一种饥饿诱导镰刀菌产生分生孢子的方法,包括一下步骤:
(1)将组织分离的菌丝体接种于pda(potatodextroseagar)培养基;
(2)25℃、12h/12h光暗交替条件下培养3~5d;
(3)利用打孔器从菌株边缘打孔,制备菌饼;
(4)无菌培养皿加入30ml无菌ddh2o,将菌饼正面向上浮于水面;
(5)25℃、12h/12h光暗交替条件下培养1~2d,显微镜下观察有大量分生孢子产生。
在实施例1中,将从黄芪根腐病病害组织分离的镰刀菌(fusariumsp.)菌饼接种在pda培养基中培养4天作为对比项,与饥饿诱导培养的菌丝体进行对比(培养结果参见图1、2)。

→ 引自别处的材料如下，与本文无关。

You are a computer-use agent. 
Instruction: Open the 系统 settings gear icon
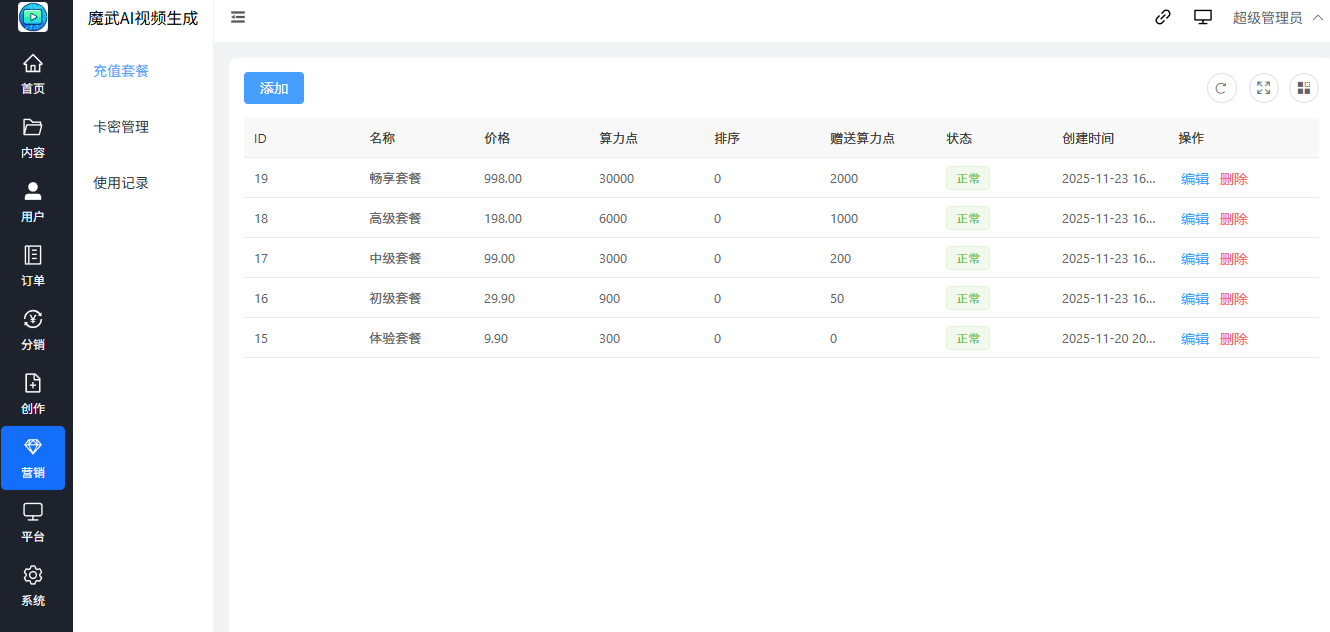click(x=33, y=576)
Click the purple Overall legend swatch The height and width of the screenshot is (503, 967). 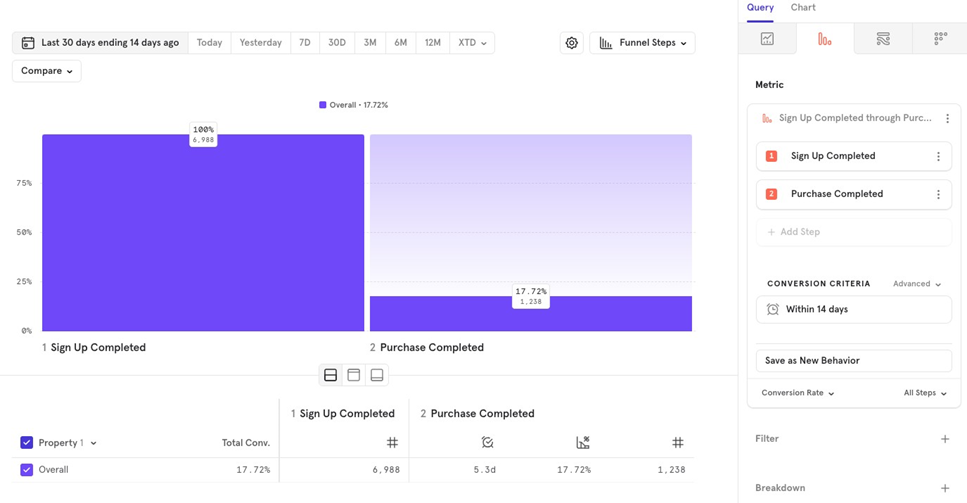pos(322,105)
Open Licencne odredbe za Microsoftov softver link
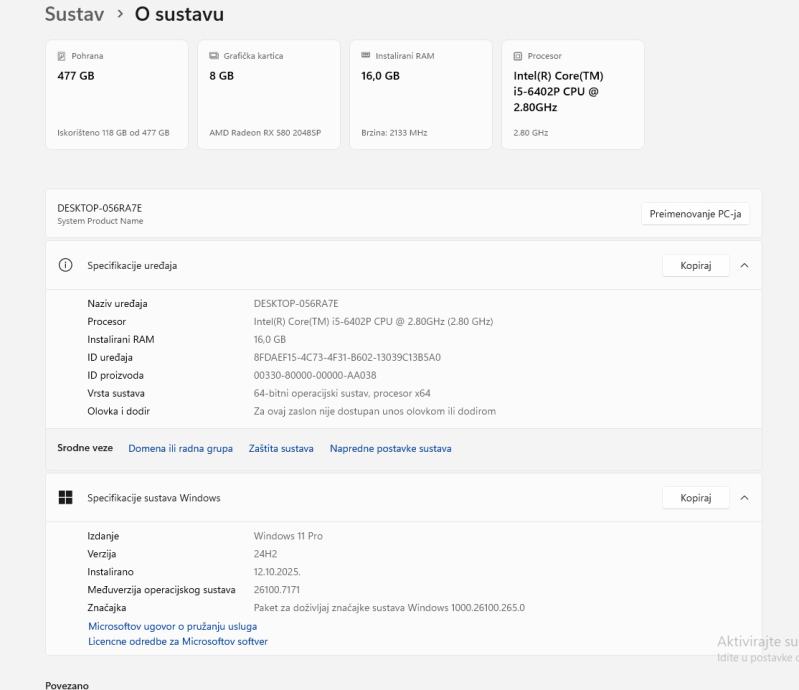799x690 pixels. 178,641
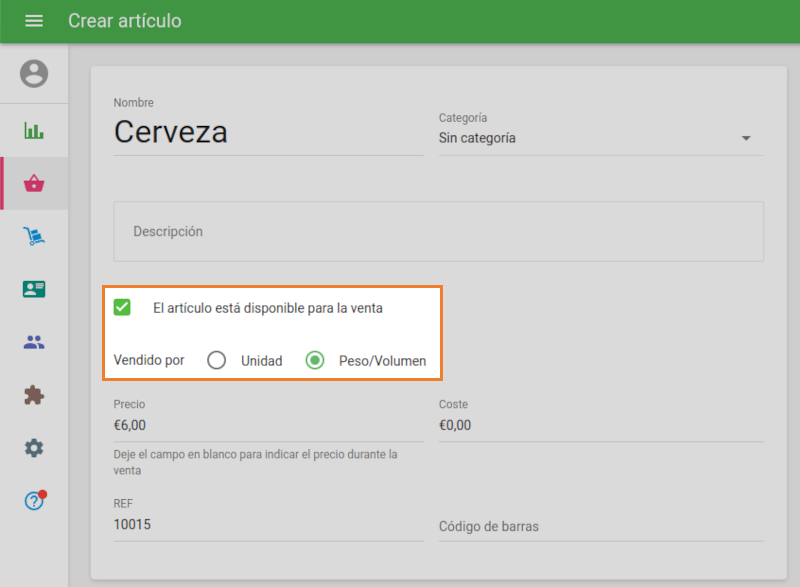The image size is (800, 587).
Task: Click the Nombre field containing Cerveza
Action: pos(268,132)

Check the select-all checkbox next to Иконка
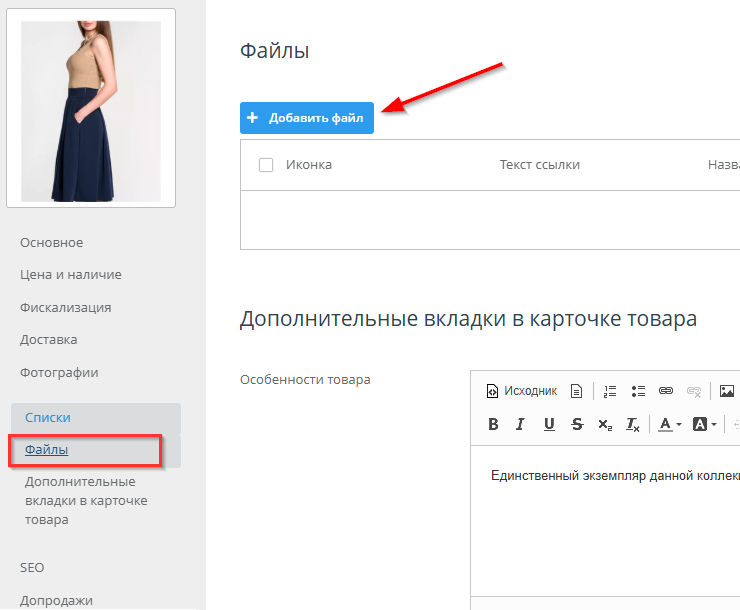[266, 165]
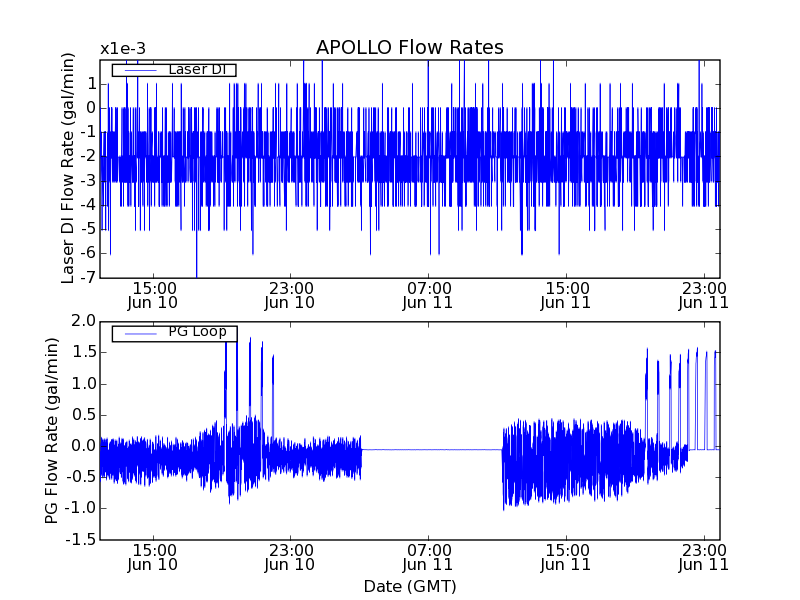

饥饿诱导的具体实施方式为,将pda培养基中生长3天的菌丝体制成菌饼,正面向上浮于无菌ddh2o,25℃培养1天后结果见图3,在显微镜下观察菌丝产生分生孢子的情况,参见图4,结果显示菌丝体有大量分生孢子产生,而对比项即没有饥饿诱导、直接在pda培养基中培养4天的结果则表明菌丝没有分生孢子产生。由此可以看出饥饿诱导是一种切实有效的镰刀菌菌丝分生孢子产生的诱导方法。
显然,所描述的实施例仅是本发明的个别实施例,而不是全部实施例。基于本发明中的实施例,本领域普通技术人员在没有做出创造性劳动前提下所获得的所有其它实施,都属于本发明的保护范围。